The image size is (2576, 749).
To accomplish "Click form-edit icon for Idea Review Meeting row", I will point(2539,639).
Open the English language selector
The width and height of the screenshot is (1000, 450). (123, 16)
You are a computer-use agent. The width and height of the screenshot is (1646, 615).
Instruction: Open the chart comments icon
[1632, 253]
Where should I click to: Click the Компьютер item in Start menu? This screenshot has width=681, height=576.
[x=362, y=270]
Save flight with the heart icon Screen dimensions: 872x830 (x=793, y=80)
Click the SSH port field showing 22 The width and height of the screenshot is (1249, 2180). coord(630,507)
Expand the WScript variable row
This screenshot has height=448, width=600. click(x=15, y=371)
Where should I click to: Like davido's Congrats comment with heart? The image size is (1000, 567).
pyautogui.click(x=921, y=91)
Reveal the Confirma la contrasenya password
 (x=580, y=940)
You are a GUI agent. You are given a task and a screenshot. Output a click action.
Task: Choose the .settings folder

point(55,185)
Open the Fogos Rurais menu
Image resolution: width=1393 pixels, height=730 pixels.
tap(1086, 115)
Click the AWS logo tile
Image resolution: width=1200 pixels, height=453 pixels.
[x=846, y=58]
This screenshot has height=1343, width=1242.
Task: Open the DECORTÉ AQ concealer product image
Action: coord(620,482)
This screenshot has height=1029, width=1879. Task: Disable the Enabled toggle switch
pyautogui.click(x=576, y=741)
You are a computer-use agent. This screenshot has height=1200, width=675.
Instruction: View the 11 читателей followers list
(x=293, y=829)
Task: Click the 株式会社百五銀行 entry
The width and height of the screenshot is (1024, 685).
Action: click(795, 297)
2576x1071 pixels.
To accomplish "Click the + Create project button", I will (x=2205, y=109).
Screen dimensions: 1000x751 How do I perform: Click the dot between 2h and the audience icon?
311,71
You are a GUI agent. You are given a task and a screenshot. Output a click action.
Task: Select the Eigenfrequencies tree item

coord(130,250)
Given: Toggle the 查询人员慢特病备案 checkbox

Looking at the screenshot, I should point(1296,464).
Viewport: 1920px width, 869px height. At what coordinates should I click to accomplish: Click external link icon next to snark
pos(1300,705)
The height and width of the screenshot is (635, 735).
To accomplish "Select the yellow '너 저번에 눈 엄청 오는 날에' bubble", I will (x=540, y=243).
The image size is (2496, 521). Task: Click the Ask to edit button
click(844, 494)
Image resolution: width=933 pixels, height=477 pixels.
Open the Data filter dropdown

+-------+

ABOUT THIS EXERCISE:
Wherever the word "agent" appears in the listing above, copy the whole line.

EXPECTED ANSWER:
You are a computer-use agent. The width and height of the screenshot is (1646, 615).
You are a GUI agent. You are given a task and a screenshot. Output a click action.
You are a computer-use agent. This screenshot has height=1200, width=675.
You are a GUI agent. You are given a task and a screenshot. Output a click action.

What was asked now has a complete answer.